Hong Kong Democratic Party Chair Lo Kin-hei has said its members will decide whether to participate in the Legislative Council later this year, despite the resignation of over 50 of the party’s district councillors amid government pressure.
In response to a reporter’s question on Tuesday morning, Chief Executive Carrie Lam said that it would be “strange” if a political party did not discuss, debate or participate in politics, and that one might question their value.
Her comments came after pro-Beijing figure Lo Man-tuen said the Democratic Party would encounter a “dead end” if its members did not run in the next elections.
“[Lam’s comments] may be reasonable under a normal situation,” Lo said in response. “It is also very ‘strange’ that a leader would seek another term and refuse to step down, even after an error in judgement provoked deep resentment among the people, sowed division in the community, and caused a wave of emigration,” he added, referring to the 2019 protests and unrest that rocked the city. The protests were sparked by Lam’s move to table a bill that would have allowed the extradition of suspects to China.
In March 2021, Beijing passed legislation to ensure only “patriots” govern Hong Kong.

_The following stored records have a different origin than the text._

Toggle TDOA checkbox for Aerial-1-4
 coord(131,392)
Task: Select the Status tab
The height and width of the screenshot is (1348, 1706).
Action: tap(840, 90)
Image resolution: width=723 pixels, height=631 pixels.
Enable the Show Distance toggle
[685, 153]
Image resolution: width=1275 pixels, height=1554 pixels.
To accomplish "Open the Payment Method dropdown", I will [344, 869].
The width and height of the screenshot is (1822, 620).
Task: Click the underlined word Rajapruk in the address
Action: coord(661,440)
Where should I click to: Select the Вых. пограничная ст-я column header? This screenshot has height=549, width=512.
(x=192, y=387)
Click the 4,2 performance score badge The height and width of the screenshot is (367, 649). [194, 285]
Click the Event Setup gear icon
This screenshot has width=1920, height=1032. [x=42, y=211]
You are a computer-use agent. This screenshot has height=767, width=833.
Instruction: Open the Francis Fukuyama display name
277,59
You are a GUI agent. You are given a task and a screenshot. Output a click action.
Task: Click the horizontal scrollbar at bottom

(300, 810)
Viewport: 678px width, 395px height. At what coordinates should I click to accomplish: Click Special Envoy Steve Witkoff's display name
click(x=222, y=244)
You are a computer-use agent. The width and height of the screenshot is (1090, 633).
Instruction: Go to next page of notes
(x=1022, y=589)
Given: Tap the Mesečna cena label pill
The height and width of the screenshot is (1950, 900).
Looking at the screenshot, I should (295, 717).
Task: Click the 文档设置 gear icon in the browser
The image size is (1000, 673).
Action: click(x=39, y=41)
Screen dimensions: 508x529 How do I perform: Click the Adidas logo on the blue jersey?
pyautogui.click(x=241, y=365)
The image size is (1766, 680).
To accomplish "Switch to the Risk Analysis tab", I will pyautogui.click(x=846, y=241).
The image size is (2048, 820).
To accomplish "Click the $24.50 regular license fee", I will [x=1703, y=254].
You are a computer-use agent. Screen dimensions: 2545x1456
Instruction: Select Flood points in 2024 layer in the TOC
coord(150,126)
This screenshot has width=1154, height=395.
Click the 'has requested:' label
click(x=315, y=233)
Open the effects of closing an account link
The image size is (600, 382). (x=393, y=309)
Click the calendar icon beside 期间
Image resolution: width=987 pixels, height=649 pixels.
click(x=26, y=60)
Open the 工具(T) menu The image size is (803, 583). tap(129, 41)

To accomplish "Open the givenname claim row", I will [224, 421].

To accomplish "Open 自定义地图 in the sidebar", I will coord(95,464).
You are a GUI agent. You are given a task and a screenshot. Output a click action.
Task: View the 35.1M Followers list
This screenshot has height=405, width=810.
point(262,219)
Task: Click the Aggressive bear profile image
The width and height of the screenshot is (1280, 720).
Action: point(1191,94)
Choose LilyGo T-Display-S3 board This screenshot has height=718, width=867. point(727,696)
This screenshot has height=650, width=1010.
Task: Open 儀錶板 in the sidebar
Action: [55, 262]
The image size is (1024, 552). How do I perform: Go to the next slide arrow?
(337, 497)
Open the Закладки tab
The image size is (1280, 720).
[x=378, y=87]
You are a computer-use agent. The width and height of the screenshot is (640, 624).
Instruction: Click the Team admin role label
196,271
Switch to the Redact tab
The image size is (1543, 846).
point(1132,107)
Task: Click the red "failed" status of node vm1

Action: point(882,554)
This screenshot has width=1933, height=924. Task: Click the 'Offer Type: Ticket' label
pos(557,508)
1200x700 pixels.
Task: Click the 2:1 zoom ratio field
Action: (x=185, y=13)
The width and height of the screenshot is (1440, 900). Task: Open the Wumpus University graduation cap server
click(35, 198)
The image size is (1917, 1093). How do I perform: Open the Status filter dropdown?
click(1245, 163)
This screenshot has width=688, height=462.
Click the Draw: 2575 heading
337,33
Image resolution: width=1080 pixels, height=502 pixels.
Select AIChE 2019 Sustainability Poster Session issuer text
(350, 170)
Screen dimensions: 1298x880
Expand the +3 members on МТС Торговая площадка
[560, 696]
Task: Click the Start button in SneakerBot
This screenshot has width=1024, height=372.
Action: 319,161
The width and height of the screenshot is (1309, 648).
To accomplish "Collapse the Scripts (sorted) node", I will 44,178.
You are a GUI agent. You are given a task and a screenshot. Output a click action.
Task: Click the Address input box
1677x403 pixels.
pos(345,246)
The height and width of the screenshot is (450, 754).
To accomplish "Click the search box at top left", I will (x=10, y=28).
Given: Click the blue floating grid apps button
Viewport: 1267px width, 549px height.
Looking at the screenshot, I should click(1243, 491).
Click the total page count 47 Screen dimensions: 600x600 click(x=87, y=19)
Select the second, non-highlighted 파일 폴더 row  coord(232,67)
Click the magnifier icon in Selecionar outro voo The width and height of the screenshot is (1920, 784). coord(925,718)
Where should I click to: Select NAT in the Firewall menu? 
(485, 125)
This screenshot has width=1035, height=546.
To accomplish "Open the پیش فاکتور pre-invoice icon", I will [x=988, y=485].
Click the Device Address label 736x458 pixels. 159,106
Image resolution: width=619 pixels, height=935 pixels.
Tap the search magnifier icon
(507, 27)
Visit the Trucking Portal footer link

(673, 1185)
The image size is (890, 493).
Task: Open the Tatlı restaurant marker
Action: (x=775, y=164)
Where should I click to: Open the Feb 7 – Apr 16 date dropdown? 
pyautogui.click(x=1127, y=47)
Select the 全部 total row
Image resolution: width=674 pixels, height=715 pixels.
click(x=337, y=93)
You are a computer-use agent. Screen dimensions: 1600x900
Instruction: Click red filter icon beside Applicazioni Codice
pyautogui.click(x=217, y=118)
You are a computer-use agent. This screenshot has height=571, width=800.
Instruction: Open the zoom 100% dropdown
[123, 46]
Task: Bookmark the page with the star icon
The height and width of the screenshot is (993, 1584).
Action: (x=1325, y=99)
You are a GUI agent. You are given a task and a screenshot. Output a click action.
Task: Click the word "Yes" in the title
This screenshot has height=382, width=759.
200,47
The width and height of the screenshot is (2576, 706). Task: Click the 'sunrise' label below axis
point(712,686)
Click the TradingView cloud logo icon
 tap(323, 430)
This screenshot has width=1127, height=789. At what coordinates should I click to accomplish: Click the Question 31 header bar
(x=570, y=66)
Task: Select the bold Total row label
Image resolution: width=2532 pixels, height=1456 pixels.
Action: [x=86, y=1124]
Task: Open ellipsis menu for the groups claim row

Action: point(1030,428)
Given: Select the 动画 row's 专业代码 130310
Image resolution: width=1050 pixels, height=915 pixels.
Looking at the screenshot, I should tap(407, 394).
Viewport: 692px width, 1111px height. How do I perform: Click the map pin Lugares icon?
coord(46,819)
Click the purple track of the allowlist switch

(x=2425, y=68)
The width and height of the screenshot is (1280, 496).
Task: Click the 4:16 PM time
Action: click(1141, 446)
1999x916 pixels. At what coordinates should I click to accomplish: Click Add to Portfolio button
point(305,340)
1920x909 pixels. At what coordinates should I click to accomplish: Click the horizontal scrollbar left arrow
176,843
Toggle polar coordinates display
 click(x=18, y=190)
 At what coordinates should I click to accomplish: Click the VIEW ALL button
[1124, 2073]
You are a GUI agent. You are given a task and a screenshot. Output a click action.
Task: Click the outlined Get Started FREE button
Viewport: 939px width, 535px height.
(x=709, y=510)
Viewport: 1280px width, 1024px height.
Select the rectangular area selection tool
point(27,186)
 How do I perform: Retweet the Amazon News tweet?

The move reduced democratic representation in the legislature, tightened control of elections and introduced a pro-Beijing vetting panel to select candidates.
The Hong Kong government said the overhaul would ensure the city’s stability and prosperity. But the changes also prompted international condemnation, as it makes it near-impossible for pro-democracy candidates to stand.
To be decided
Meanwhile, several senior figures from pro-democracy political parties remain in jail on offences related to the 2019 protests, leaving few candidates vying for the upcoming legislative race.
Alan Leong of the Civic Party has said that they had “reached the end of the road” in electoral politics, while League of Social Democrats leaders said their party will not participate the next legislative election.
“Whether to run in this year’s Legislative Council election will be decided by our members during our annual meeting in September depending on the political situation,” Lo said.
The Democratic Party saw its directly-elected district councillors resign en masse last month, after government leaks suggested they were to face disqualification and will have to repay their salaries and subsidies, Lo said.
The number of Democratic Party directly-elected district representatives plunged from from 80 to 27 as a result.
“[This] severely affected our ability to mobilise in districts,” Lo said. “[I] believe a lot of party members will consider this during our vote on participating in the election by the end of September.”